» **Texto de apoio**:
►

Título: Relator acatará emenda que prevê demissão de diretores de agências
Autor: Lyra, Paulo de Tarso e Jayme, Thiago Vitale
Fonte: Valor Econômico, 30/07/2007, Política, p. A8

Em meio à crise do apagão aéreo e à perda de credibilidade da Agência Nacional de Aviação Civil (Anac), o Democratas deve fazer emenda ao projeto de lei das agências reguladoras, em tramitação na Câmara, prevendo a demissão dos diretores de agências reguladoras antes do fim do mandato. As demissões ocorreriam com base no descumprimento de critérios de desempenho pré-estabelecidos. De acordo com o presidente do partido, deputado Rodrigo Maia (DEM-RJ), a demissão deveria ser uma prerrogativa do Senado e não do presidente da República. "Agência reguladora é uma função de Estado, não de governo", justificou o parlamentar fluminense.

O projeto de lei, enviado pelo governo em 2004, está com o regime de urgência aprovado, mas só deverá ser votado no plenário em meados de agosto. O relator do projeto, deputado Leonardo Picciani (PMDB-RJ), admite acatar sugestões sobre mecanismos de destituição de diretores das agências. O pemedebista, porém, faz diversas ressalvas. "Não se pode abrir a possibilidade de uma demissão política, sob comoção. É preciso estabelecer regras muito claras para que seja um afastamento técnico, com critérios", disse ele ao Valor. "O mandato das agências serve para o bom funcionamento delas."

Picciani reconhece que a crise, deflagrada pela tragédia do vôo 3054 da TAM, o fez refletir sobre os comandos de todas as agências reguladoras. "O que acontece hoje com a Anac pode ser repetido em outras agências, em outro momento. Acho razoável permitir um controle social do trabalho das agências", defendeu.

Ele vê "incompetência" da Anac na regulação do setor aéreo, mas teme discutir novas regras para a demissão de diretores "sob comoção". Para ele, são frágeis as acusações de que os dirigentes da Anac não têm experiência no setor. Isso tende a prejudicar a regulação, sublinha Picciani, mas não deve ser apontado como um motivo para a destituição. "A Varig era gerida por pessoas do setor e quebrou", lembra.

Picciani defende a intensificação do controle externo das agências pelo Congresso. No máximo, segundo ele, reproduzir o sistema de intervenção na Procuradoria-Geral da República. Se o Palácio do Planalto quiser mudar o chefe do Ministério Público, precisa obter autorização expressa do Senado, mediante votação. Ele não descarta a possibilidade de incluir uma regra semelhante no caso das agências reguladoras. "Precisamos encontrar uma forma de preservar a autonomia, sem que isso sirva de guarda-chuva para a incompetência", acrescenta o deputado.

◄

» **Registros de dados**:
►

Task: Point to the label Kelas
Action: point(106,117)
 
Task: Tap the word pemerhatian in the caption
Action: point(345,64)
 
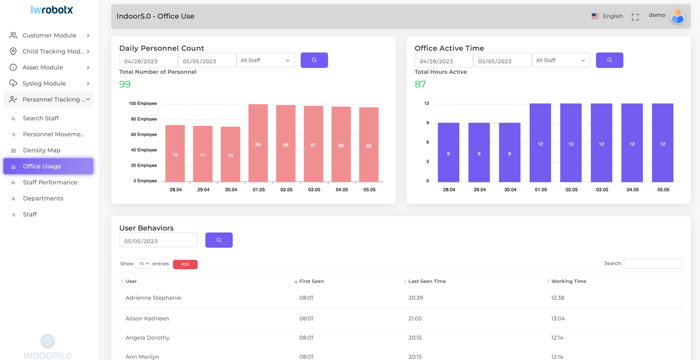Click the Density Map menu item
coord(42,150)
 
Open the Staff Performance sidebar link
coord(50,182)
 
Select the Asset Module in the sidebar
coord(42,67)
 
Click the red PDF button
coord(185,264)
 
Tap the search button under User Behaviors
coord(219,240)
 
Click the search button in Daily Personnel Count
coord(314,60)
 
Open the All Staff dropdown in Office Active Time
coord(561,60)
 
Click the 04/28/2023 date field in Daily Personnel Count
coord(148,61)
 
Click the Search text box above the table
coord(653,264)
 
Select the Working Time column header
coord(568,281)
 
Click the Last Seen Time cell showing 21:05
coord(415,318)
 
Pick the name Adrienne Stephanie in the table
coord(153,298)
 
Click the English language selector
coord(607,16)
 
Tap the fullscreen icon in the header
coord(635,17)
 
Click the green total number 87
coord(420,84)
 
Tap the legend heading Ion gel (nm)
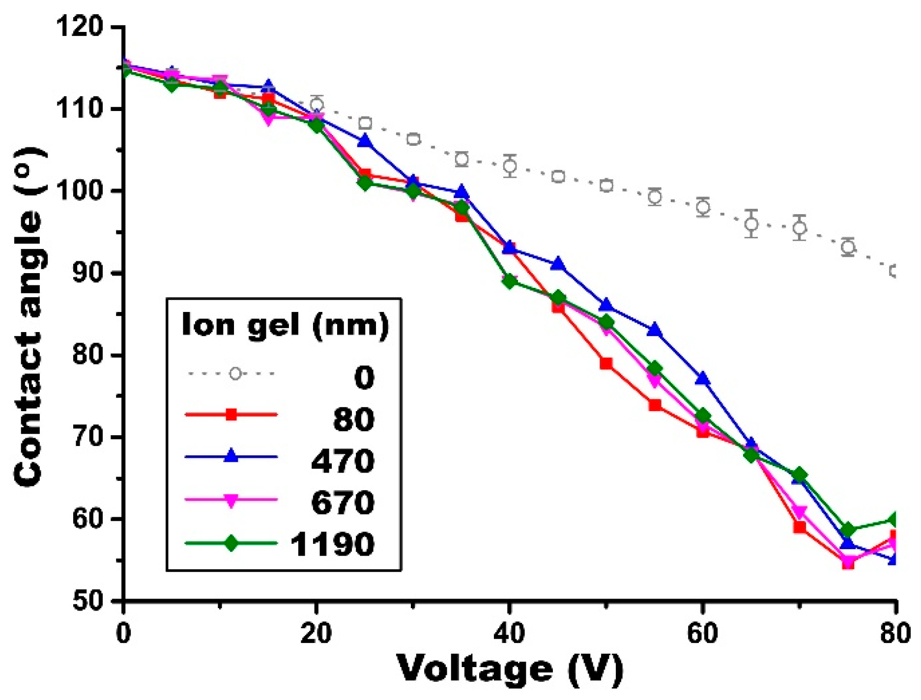point(285,325)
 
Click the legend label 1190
point(332,544)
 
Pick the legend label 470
point(343,461)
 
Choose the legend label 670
point(343,503)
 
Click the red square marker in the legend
point(231,415)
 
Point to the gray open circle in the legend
point(235,374)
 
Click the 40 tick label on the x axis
point(510,634)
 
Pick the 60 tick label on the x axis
point(703,634)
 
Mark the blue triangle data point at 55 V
point(655,330)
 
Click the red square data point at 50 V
point(606,364)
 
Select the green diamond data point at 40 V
point(510,281)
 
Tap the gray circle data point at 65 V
point(751,224)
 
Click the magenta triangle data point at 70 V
point(800,512)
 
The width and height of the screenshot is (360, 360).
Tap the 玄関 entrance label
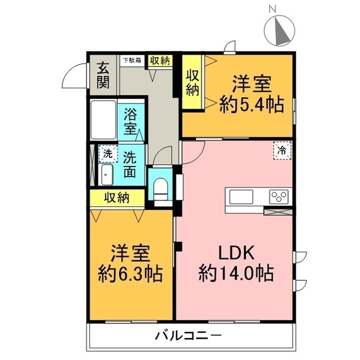[x=102, y=75]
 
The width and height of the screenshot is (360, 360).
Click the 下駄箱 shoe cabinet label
[x=133, y=60]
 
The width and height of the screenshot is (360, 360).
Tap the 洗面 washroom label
[x=130, y=164]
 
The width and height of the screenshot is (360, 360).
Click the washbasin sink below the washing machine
[x=106, y=176]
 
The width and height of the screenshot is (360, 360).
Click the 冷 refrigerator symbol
[x=282, y=150]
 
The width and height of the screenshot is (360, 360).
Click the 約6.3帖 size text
[x=130, y=274]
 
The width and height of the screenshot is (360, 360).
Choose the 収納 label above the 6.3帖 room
[x=117, y=198]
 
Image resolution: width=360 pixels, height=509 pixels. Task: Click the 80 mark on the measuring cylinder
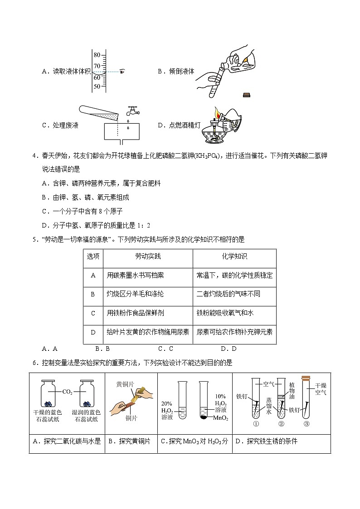[x=97, y=55]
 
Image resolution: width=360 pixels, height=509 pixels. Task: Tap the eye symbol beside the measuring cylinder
[x=123, y=71]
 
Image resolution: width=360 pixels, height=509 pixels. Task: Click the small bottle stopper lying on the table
[x=246, y=94]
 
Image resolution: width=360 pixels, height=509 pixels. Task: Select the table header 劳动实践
[x=148, y=257]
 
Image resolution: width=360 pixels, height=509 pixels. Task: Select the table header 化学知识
[x=234, y=257]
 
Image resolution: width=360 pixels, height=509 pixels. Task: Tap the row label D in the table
[x=93, y=332]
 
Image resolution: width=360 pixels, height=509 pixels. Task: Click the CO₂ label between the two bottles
[x=67, y=392]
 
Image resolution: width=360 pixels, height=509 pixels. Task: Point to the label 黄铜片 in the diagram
[x=125, y=384]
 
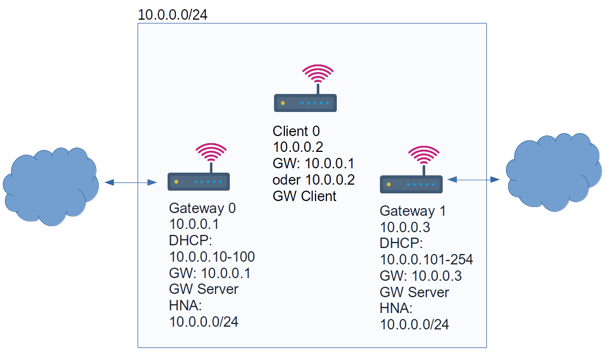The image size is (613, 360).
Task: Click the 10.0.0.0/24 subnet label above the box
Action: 172,15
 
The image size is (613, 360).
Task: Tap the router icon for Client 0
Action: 305,103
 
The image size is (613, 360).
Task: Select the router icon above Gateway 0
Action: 198,181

◄

» **Instruções**:
(A) Liste todas as pessoas nomeadas na notícia sobre as agências reguladoras, inclusive os autores.
(B) Resuma em duas frases a notícia sobre as agências reguladoras.
(C) Transcreva da notícia sobre as agências reguladoras o trecho que vai de "Picciani defende a" até "acrescenta o deputado.", inclusive.

» **Respostas esperadas**:
(A) Paulo de Tarso Lyra, Thiago Vitale Jayme, Rodrigo Maia e Leonardo Picciani.

(B) Diante da crise do apagão aéreo e da perda de credibilidade da Anac, o Democratas deve propor uma emenda ao projeto de lei das agências reguladoras que prevê a demissão de diretores antes do fim do mandato por descumprimento de critérios de desempenho, com a decisão cabendo ao Senado. O relator Leonardo Picciani admite acatar mecanismos de destituição, mas exige regras claras e técnicas para evitar demissões políticas "sob comoção" e defende maior controle externo das agências pelo Congresso.

(C)
Picciani defende a intensificação do controle externo das agências pelo Congresso. No máximo, segundo ele, reproduzir o sistema de intervenção na Procuradoria-Geral da República. Se o Palácio do Planalto quiser mudar o chefe do Ministério Público, precisa obter autorização expressa do Senado, mediante votação. Ele não descarta a possibilidade de incluir uma regra semelhante no caso das agências reguladoras. "Precisamos encontrar uma forma de preservar a autonomia, sem que isso sirva de guarda-chuva para a incompetência", acrescenta o deputado.